- Education: University of Malawi et al
- Occupation: politician
- Employer(s): National Bank of Malawi, NOCMA
- Known for: member of parliament for Nsanje Lalanje

= Gladys Ganda =

Malawian politician

Gladys Ganda is a Malawian politician who was appointed as a Presidential advisor. She was a member of parliament for Nsanje Lalanje in Malawi and the Democratic Progressive Party. She was elected to chair parliament's Budget and Finance Committee in 2020. She lost her seat in the 2025 election.

==Life==
Ganda attended the Chancellor College of the University of Malawi which is in Zomba and graduated with a BSc. She later went to Cape Town in South Africa to study for her MBA. She had a career inside the Bank of Malawi that lasted twenty years.

Ganda was an unsuccessful parliamentary candidate in 2017. She was the deputy CEO of NOCMA (the National Oil Company of Malawi.)

She stood again and in 2019 she became the member of parliament for the Nsanje Lalanje constituency. She was one of three women who took parliamentary seats in the Nsanje District which is the most southern region in Malawi. She took the Nsanje Lalanje constituency while Eurita Valeta won the South West constituency and Esther Mcheka Chilenje became the MP for Nsanje North. This was seen as a victory because of a nationwide target to achieve a 50:50 representation for women in parliament. This was achieved in Nsanje District because there were five constituencies and 60% of them were represented by women.

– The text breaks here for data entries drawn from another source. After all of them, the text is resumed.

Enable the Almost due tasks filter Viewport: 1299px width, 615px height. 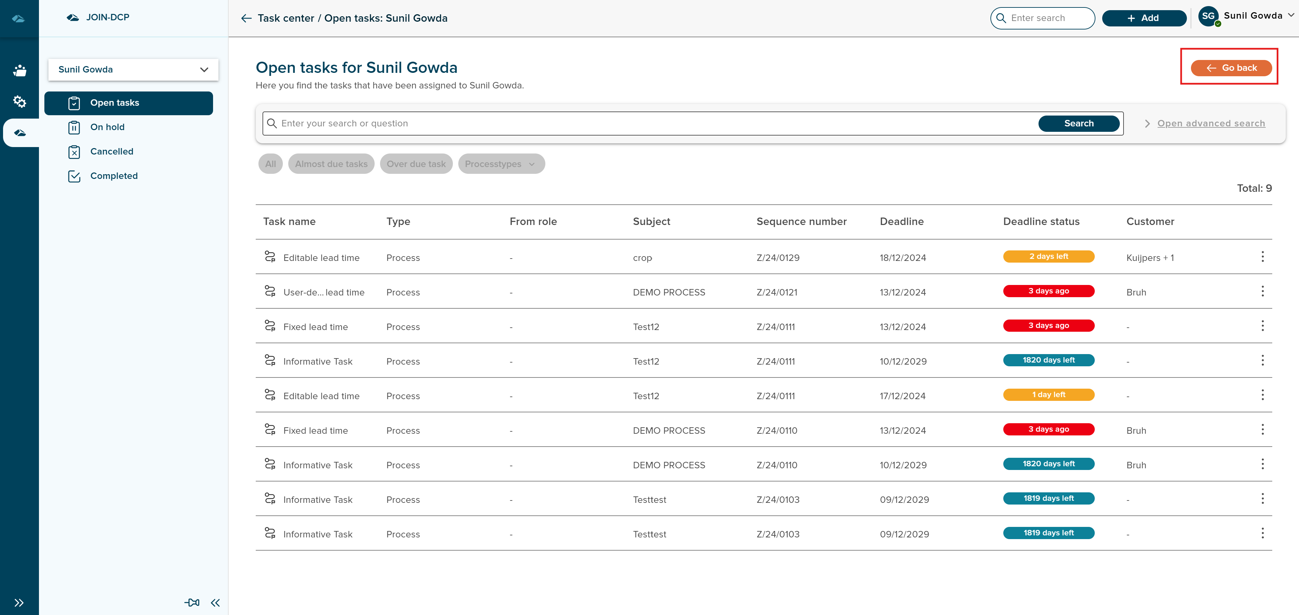331,163
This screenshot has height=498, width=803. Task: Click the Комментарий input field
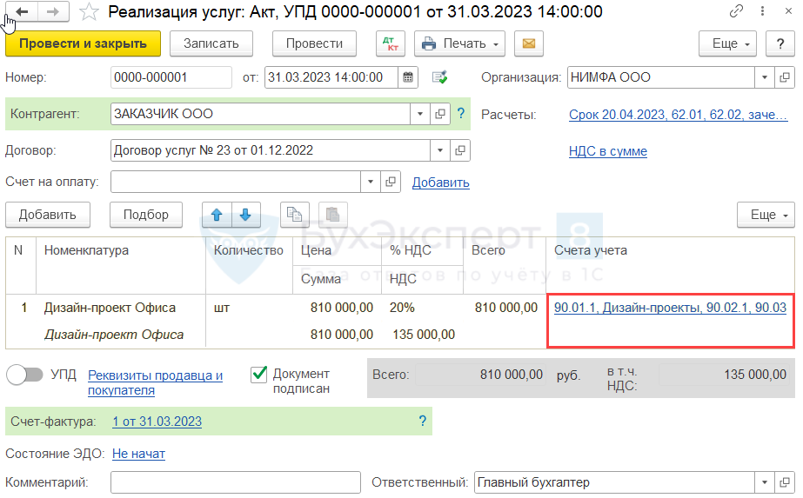pos(235,482)
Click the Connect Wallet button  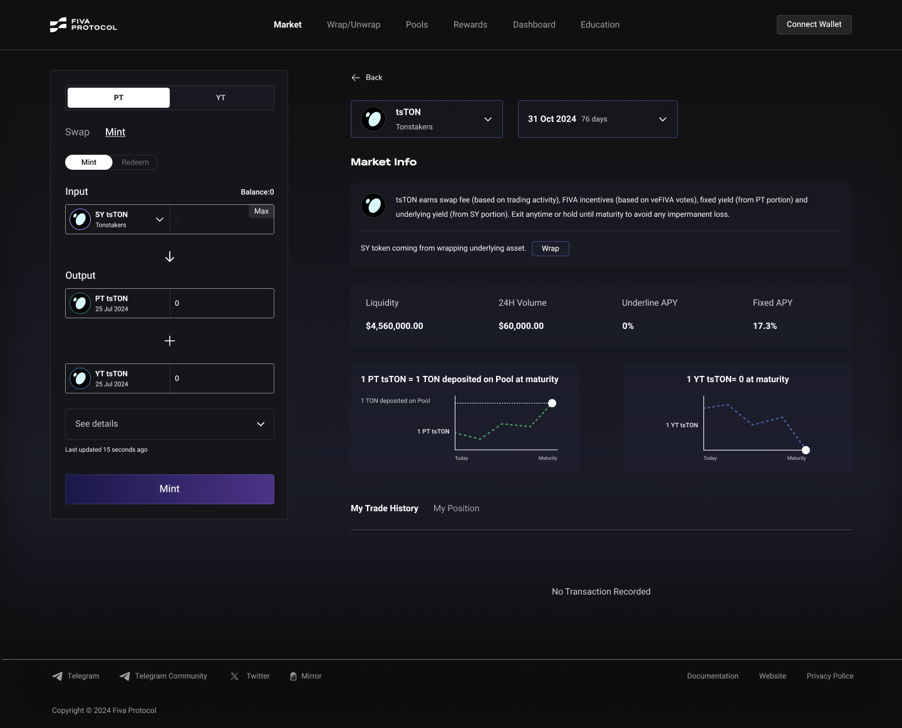(814, 24)
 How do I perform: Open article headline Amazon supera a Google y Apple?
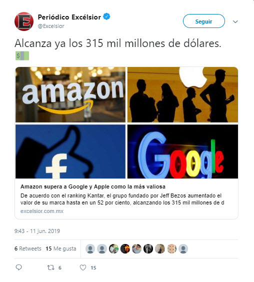click(93, 187)
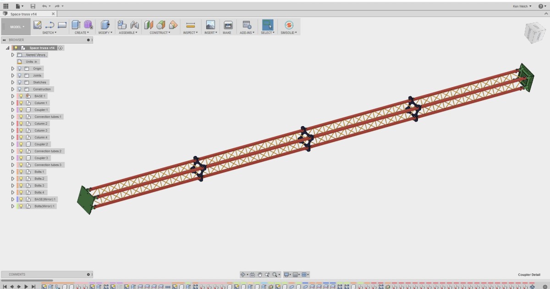Activate the Pan tool in navigation bar

click(259, 274)
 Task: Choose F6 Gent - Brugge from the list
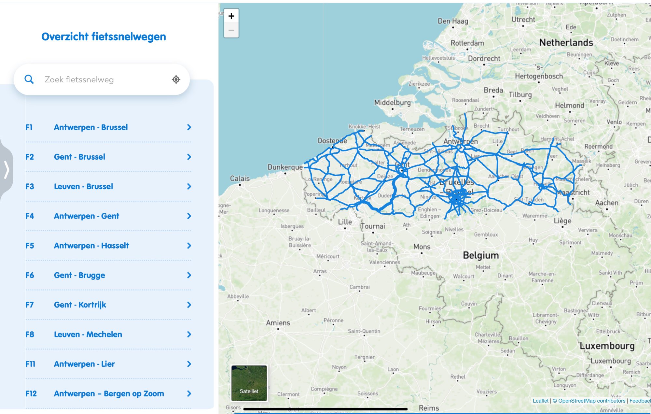[79, 275]
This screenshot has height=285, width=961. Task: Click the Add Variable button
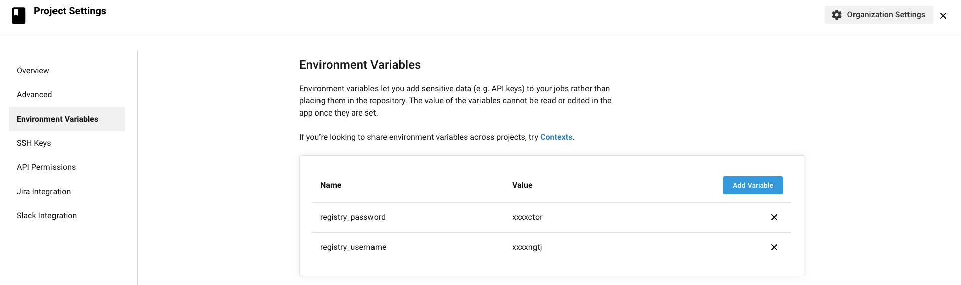[x=753, y=185]
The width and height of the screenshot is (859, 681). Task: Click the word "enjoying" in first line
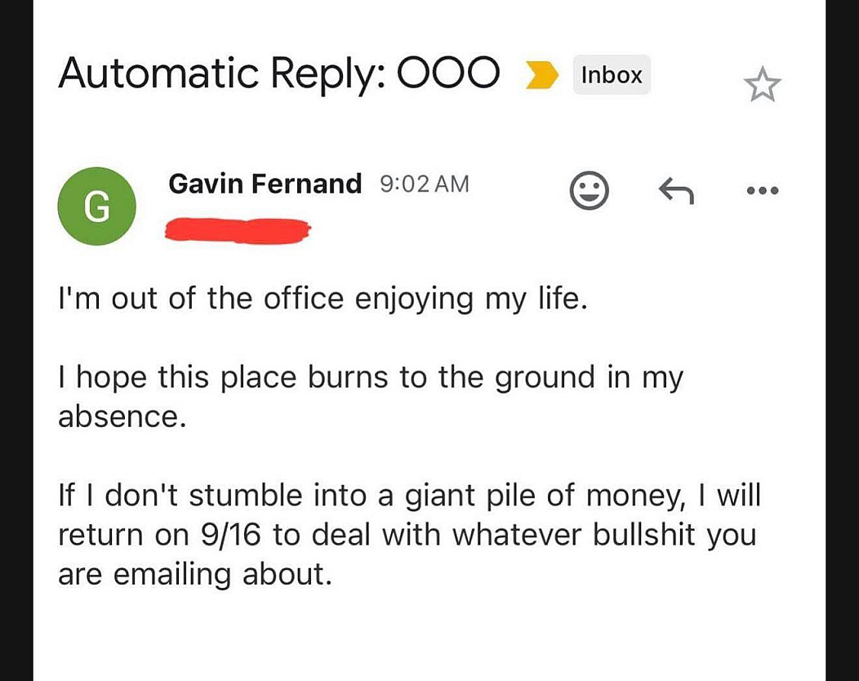(x=414, y=298)
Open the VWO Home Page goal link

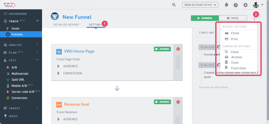point(79,51)
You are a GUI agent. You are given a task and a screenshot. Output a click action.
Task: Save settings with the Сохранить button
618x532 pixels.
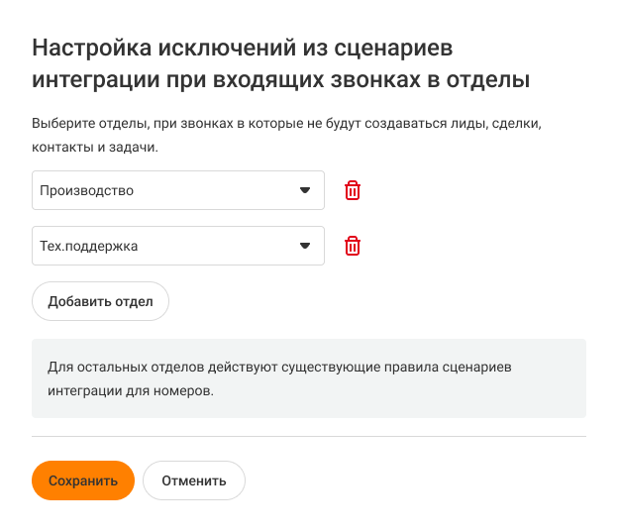click(x=83, y=480)
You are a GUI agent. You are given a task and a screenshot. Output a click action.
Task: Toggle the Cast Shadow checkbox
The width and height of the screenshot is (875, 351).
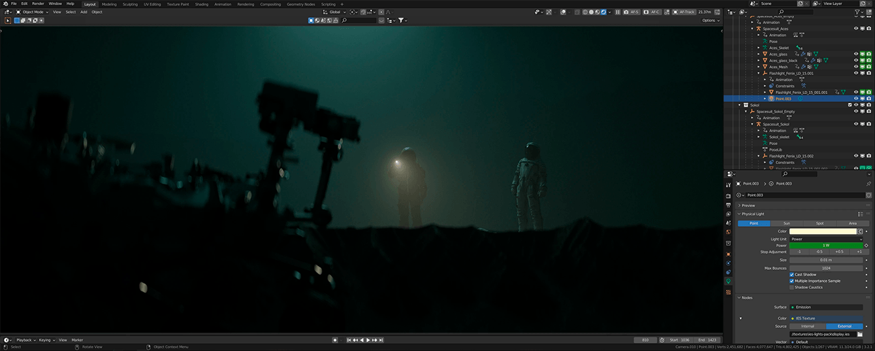[x=792, y=275]
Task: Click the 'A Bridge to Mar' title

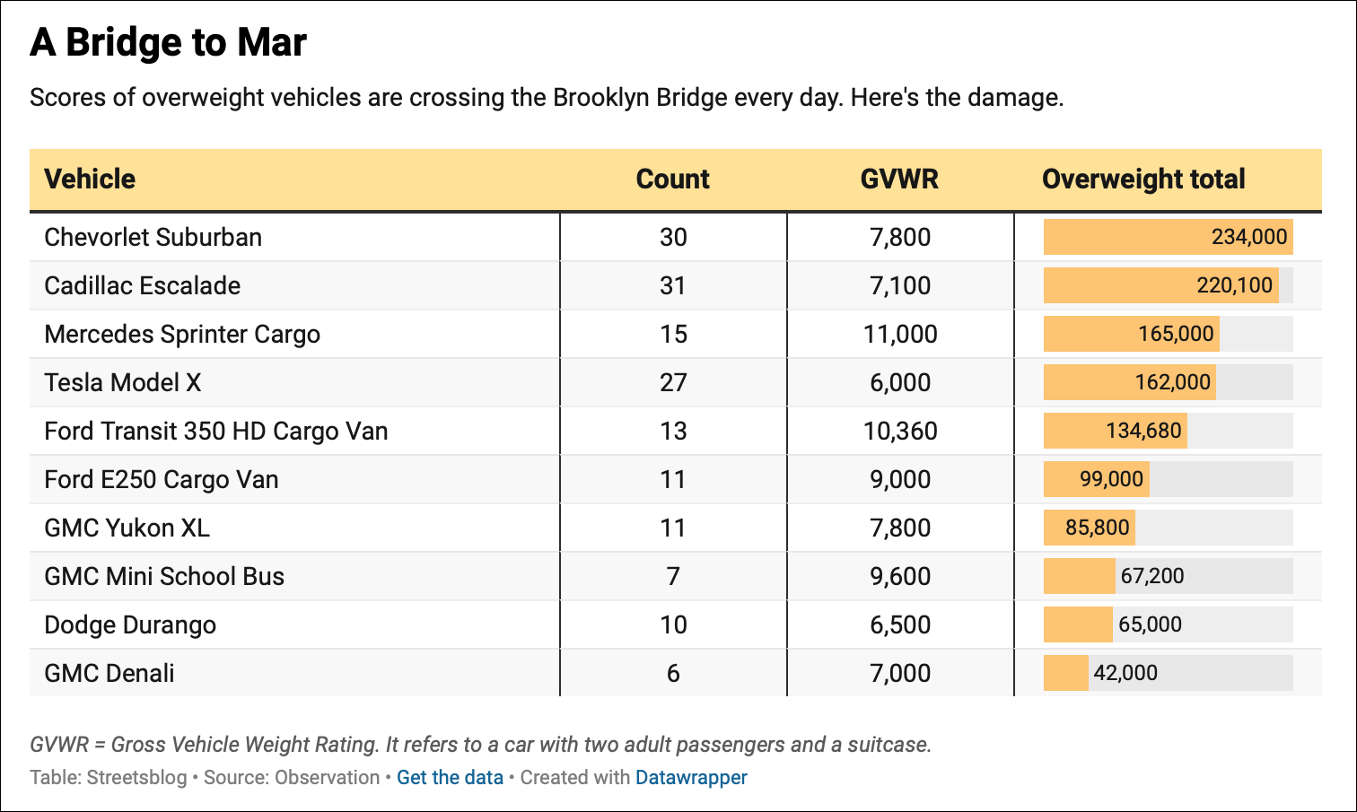Action: click(169, 42)
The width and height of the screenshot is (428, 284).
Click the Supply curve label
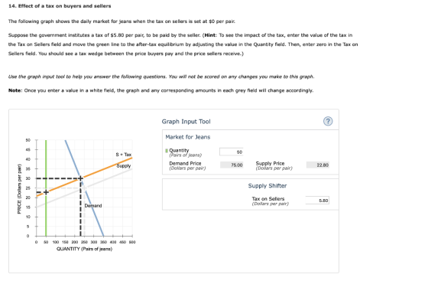(x=124, y=165)
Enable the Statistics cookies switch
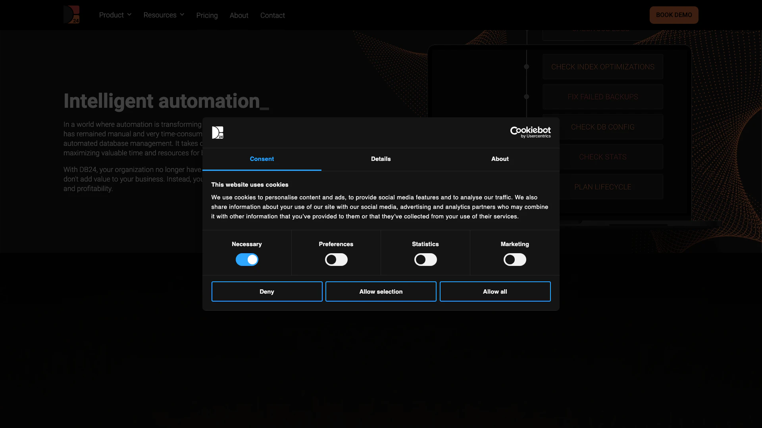 point(425,260)
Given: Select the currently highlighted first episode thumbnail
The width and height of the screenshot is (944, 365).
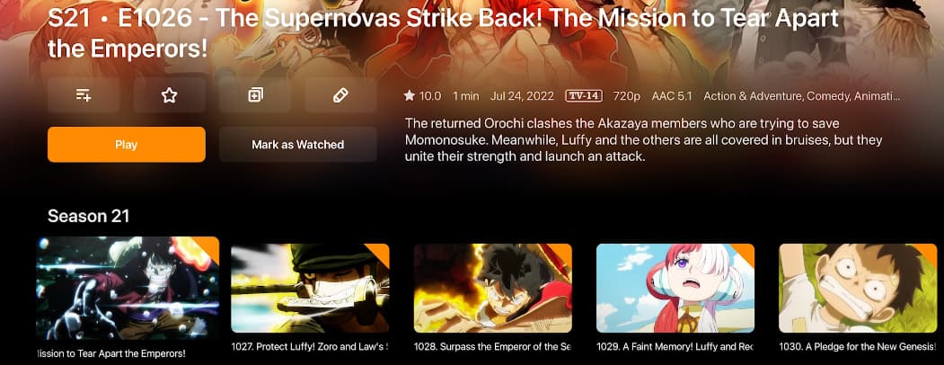Looking at the screenshot, I should [x=128, y=289].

In 2020, Sosten Gwengwe resigned as chair of parliament's Budget and Finance Committee as that committee was intended to be led by a person whose party is not in government. Ganda was elected to the chair by the committee. She is only the second woman to lead this committee which is created by the constitution. The Budget and Finance Committee has a wide range of oversight into the nation's budgets, spending and government borrowing and it advices the respective ministry.

In August 2024 she became the DPP's elected Director of Elections. In September 2024 she had to be supported by her party after she apologised for comments she had made. She was demoted to be a Presidential adviser after an event in Sorjin where she praised the wrong person. She was fired after less than four weeks as the Director of Elections. Firing an elected politician raised some criticism. She made a full and public apology to the DPP, the President and the electorate.

She is a member the Malawi Parliamentary Women's Caucus which is an association of the women in parliament. In 2019 just 20% of the parliament were women. She lost her seat in the 2025 election to Karim Bilah Abdu who was an Independent.